DOCUMENT EXTRACT:
■ ■ ■

For his work, Sinovel and Karabasevic agreed to a six-year, $1.7 million dollar contract, beginning in May 2011, which also allegedly included Sinovel providing Karabasevic with a Beijing apartment and sending funds to Karabasevic’s girlfriend in August 2011, a month before Karabasevic was convicted by an Austrian court of industrial espionage in September 2011.
Karabasevic was confronted by AMSC on June 30, 2011, and provided a signed statement on July 28, 2011. In his statement, Karabasevic admitted to the above. Karabasevic also gave written permission to search the Beijing apartment secured for him by Sinovel. During that search, two notebook computers, an external hard drive, and other documents were obtained. Subsequent review of those devices and materials corroborated that Karabasevic stored, possessed, and manipulated AMSC’s LVRT software.
Based on the FBI’s investigation, the FBI subsequently obtained a warrant to search various Sinovel wind turbines that Lumus Construction was scheduled to install in Massachusetts. In March 2012, May 2012, and December 2012, FBI agents searched such turbines and determined that AMSC’s pirated software was found within these Sinovel-manufactured turbines.
Since the United States obtained the indictments in late June—and in what bears particular attention for companies doing international business—Sinovel is attacking the efficacy of the United States’ summons, arguing that the United States’ service attempts are faulty insomuch as the United States improperly (and ineffectively) served Sinovel’s U.S.-based subsidiary, Sinovel Wind Group (USA) Co., Ltd., but not its Chinese parent, Sinovel Wind Group Co., Ltd. Sinovel argues that it is not subject to the United States’ summons power as a Chinese corporation and that service of Sinovel USA (dissolved in early July 2013) is not proper under Federal Rule of Civil Procedure 4.

■ ■ ■

According to the passage on the Sinovel case, in which months did FBI agents search the Sinovel turbines?

RECORDS:
■ ■ ■

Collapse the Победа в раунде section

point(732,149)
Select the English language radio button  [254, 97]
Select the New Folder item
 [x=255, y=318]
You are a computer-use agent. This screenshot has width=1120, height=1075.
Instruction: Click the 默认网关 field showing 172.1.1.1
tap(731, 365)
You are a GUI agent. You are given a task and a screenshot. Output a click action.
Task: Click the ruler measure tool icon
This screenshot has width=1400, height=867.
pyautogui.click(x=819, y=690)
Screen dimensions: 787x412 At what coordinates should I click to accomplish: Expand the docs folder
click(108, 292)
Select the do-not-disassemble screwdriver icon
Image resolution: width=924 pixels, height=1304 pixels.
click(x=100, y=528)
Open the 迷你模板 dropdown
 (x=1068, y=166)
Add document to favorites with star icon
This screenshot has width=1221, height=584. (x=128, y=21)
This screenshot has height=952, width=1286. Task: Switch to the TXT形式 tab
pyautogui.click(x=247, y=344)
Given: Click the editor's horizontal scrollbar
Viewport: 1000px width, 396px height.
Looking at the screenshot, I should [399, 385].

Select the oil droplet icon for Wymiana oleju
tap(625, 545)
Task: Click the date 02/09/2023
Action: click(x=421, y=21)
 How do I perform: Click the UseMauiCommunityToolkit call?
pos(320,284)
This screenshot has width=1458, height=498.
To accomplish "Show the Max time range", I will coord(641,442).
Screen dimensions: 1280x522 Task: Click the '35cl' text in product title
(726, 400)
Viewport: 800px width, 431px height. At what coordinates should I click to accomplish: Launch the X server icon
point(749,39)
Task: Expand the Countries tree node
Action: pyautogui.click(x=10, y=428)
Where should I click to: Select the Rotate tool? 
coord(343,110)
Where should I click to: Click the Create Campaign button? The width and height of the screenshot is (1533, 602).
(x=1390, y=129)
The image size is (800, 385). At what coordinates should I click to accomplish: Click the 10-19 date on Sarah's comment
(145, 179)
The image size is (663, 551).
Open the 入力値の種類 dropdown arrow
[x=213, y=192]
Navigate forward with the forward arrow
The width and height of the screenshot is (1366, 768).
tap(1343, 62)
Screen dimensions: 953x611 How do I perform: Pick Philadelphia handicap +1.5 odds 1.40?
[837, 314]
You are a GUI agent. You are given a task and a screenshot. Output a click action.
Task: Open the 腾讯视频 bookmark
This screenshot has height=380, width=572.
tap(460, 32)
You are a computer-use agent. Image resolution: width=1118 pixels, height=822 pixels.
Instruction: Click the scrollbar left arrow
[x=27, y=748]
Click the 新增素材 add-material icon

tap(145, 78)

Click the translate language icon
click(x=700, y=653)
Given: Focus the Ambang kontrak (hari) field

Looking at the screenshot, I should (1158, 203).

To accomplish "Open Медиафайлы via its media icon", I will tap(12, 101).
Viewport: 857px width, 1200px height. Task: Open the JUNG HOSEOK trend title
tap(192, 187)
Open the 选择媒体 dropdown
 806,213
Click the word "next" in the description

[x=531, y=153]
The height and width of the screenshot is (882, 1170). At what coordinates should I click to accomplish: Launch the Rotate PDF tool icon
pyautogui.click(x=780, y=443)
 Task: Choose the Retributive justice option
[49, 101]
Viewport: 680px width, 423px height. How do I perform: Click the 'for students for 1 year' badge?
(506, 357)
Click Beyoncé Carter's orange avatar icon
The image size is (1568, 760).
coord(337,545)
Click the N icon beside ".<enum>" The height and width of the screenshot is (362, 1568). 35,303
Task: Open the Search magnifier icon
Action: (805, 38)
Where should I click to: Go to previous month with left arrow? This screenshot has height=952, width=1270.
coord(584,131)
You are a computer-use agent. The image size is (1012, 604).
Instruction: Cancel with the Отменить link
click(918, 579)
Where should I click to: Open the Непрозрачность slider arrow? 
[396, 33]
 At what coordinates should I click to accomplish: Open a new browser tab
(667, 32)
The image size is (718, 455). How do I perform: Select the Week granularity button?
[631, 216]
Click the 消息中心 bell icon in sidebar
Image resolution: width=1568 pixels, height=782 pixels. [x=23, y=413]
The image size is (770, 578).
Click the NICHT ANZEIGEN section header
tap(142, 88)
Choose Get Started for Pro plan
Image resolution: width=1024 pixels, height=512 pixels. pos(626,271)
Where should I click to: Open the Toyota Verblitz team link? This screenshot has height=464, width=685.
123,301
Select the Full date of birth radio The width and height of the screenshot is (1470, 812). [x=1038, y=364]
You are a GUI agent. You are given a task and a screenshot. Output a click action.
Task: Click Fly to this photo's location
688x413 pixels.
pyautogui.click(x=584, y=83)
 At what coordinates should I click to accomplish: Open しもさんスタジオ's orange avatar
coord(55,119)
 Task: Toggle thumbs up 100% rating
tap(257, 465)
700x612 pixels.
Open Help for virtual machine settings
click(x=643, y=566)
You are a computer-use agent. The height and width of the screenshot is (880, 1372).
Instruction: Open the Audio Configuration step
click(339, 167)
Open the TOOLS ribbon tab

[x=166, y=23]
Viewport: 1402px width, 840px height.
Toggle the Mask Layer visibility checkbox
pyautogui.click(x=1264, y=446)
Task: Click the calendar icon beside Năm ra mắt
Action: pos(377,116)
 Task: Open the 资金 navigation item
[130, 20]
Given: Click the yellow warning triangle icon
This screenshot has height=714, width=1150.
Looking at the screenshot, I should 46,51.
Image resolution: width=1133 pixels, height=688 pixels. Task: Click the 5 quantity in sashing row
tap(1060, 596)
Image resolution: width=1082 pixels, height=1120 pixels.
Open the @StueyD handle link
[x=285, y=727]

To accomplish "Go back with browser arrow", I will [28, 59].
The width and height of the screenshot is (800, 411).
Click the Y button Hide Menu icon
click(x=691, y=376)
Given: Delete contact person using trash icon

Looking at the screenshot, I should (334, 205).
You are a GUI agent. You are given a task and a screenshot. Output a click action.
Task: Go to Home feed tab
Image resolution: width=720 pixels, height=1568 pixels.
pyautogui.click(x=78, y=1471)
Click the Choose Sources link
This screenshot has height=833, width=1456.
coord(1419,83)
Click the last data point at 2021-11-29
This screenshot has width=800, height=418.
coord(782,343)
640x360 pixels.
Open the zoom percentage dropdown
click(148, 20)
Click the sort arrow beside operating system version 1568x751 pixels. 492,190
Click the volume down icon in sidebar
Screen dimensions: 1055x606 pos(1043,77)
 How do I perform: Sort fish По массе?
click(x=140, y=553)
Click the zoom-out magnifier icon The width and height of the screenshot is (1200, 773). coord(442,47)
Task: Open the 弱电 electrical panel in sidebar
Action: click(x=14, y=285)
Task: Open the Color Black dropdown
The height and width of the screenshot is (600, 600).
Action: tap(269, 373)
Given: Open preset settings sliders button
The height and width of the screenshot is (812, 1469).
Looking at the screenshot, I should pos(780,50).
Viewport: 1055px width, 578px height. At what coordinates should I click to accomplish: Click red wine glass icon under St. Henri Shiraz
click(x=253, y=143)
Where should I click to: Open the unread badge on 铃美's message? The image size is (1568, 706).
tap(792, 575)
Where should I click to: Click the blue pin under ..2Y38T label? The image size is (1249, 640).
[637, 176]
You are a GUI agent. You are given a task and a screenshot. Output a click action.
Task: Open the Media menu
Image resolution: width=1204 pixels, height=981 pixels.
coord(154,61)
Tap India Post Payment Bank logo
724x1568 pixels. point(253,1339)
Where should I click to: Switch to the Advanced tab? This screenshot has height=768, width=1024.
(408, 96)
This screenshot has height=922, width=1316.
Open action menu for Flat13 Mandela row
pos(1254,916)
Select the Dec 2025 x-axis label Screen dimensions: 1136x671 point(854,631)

■ ■ ■

CORRECT OUTPUT:
March 2012, May 2012, and December 2012.